Experimental Example  One  : Lysocolic acid Spliced Exendin -4 separation and analysis

Exendin-4 (LCA-Exendin-4) conjugated to lysocolic acid prepared in Example 2 of Example 1 using unreacted exendin-4, LCA-M1, LCA-M2 and LCA using high performance liquid chromatography. -Divided into four different materials of -DI. Each unreacted exendin-4 and three isomers isolated were identified by mass spectrometry using a MALDI-TOF mass spectrometer to identify unreacted and degree of substitution (one and two).

HPLC chromatogram confirming the purity of the final product using HPLC is shown in Figure 4, the molecular weight measurement results of unreacted exendin-4 and three isomers using the MALDI-TOF mass spectrometer are shown in Table 2 and Figure 5 It was.

As shown in FIG. 4, each of the unreacted and lysolytic acid conjugated exendin-4 (LCA-M1, LCA-M2, and LCA-DI) separated using HPLC showed very good purity. Exendin-4 conjugated with lysocolic acid having a purity of approximately 98% or higher was obtained.

In addition, as shown in Table 2 and Figure 5, each of the three isomers could be confirmed that the pure material does not contain impurities, and showed a mass similar to the theoretical molecular weight.

In addition, Lys-C digestion method, an endoproteinase, was used to confirm the substitution of a specific site of exendin-4. The experiment was carried out with each purified unreacted exendin-4 and three isomers (LCA-M1, LCA-M2, and LCA-DI) in 5 μl triethylamine-hydrochloric acid buffer (50 mmol / L; pH 8.6). After dissolving at a concentration of 50 μg / ml, 5 μl of Lys-C enzyme (10 μg / ml) was added and reacted at 37 ° C. for 1 hour. The conjugation of specific site lysine residues was confirmed by the specific reaction of the lysine binding site cleavage and the bioconjugation to the lysine residue (bile acid conjugation), which is a specific reaction of the Lys-C enzyme.

The results are shown in FIG.

As shown in FIG. 6, in the case of unreacted exendin-4, LCA-M1 and LCA-M2 are degraded into three segments by the enzymatic reaction of Lys-C depending on the presence of two lysine residues in the amino acid sequence. In the case of, lysine residues were decomposed into two different segments due to the bioconjugation reaction. In addition, when both lysine residues reacted, it was observed that one peak showing the original molecular weight was observed without degradation by Lys-C. Through this analysis, each substance isolated by HPLC was LCA-M1 conjugated with lysonic acid at lysine residue 27, LCA-M2 conjugated with lysine 12, and LCA conjugated with lysine 12 and 27. -DI could be confirmed.

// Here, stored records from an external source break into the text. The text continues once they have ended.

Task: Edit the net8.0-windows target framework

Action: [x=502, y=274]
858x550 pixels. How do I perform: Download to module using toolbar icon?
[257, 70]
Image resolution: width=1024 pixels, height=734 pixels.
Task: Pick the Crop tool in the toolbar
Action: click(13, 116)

Experimental Example  2  : Lysocolic acid Spliced Exendin -4( LCA - M1 Physicochemical Properties of analysis

Bile acids, especially terminal carboxylic acid groups, exhibit mostly hydrophobic character when they participate in removal and reaction. Therefore, in the case of exendin-4 conjugated with bile acids, micelles or nanoparticles are formed under aqueous solution through the hydrophobicity of bile acids participating in the conjugation and the interaction between these hydrophobic bile acids. The formation of these micelles and nanoparticles also tends to depend on the concentration under aqueous solution. In order to observe the formation of such nanoparticles, the size of the nanoparticles of LCA-M1 at different concentrations was observed using dynamic light scattering.

The nanoparticle formation behavior according to the concentration change of LCA-M1 in aqueous solution is shown in FIG. 7.

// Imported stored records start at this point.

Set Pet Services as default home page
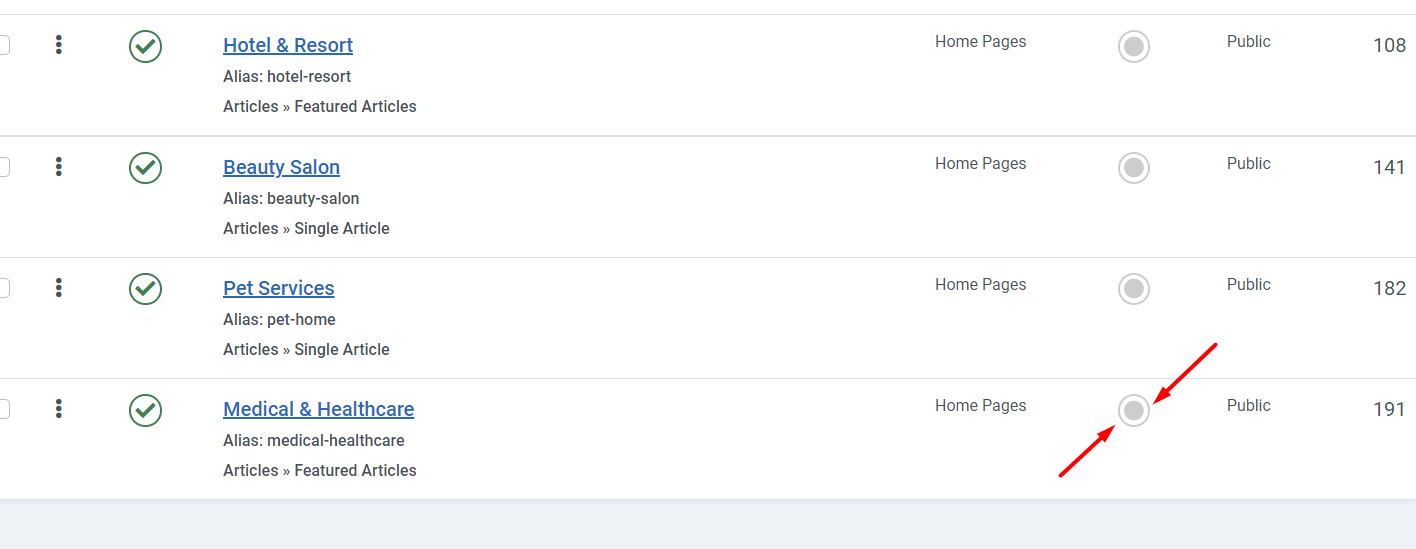The height and width of the screenshot is (549, 1416). pos(1133,289)
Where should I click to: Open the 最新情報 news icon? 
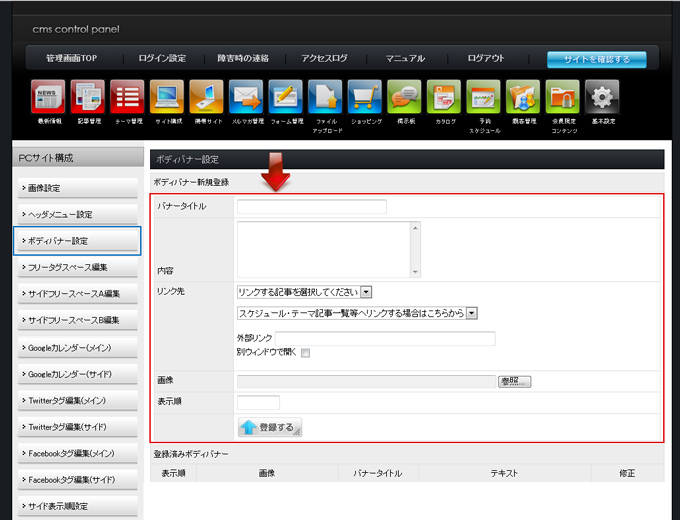[48, 97]
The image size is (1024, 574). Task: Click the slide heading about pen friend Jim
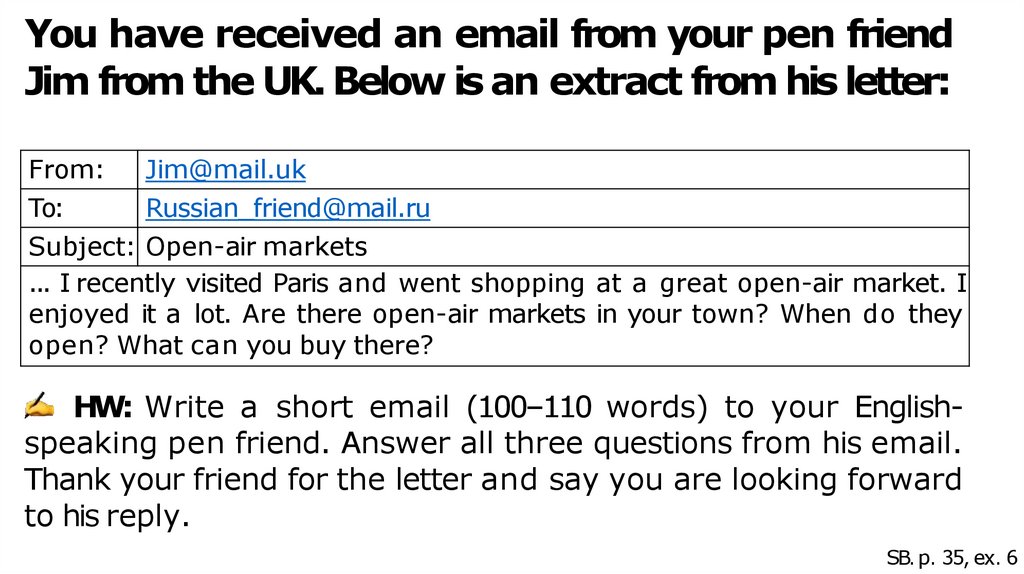[x=488, y=58]
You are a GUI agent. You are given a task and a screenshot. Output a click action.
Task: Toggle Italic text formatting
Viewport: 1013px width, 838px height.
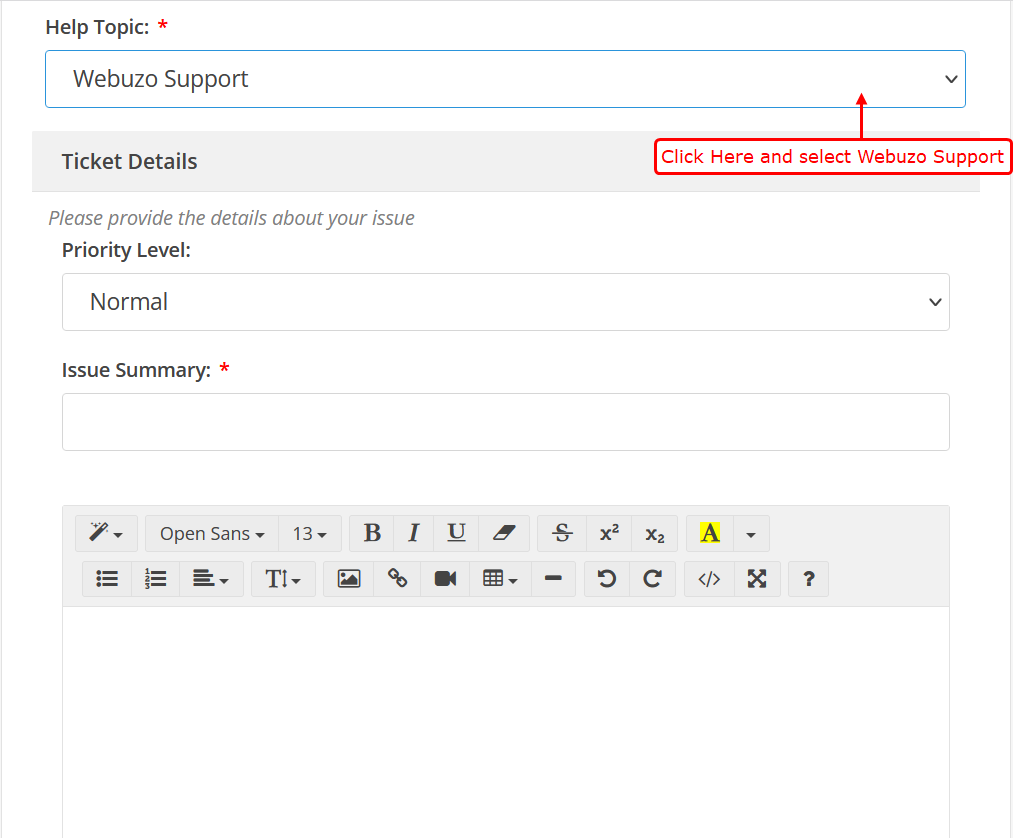[414, 534]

As shown in FIG. 7, nanoparticle formation behavior was not observed under low concentrations (0-30 μg / ml) of lysoclinic acid conjugated exendin-4 (LCA-M1), whereas 50 μg / ml or more. LCA-M1 at the concentration was confirmed that the particles of about 200nm or more formed.

Experimental Example  3  : Lysocolic acid Spliced Exendin -4( LCA - M1 Albumin Adsorption Behavior of Research

In order to confirm the albumin adsorption behavior of the lysicolic acid conjugated exendin-4 (LCA-M1), the interaction between albumin-coupled column packing and LCA-M1 was observed.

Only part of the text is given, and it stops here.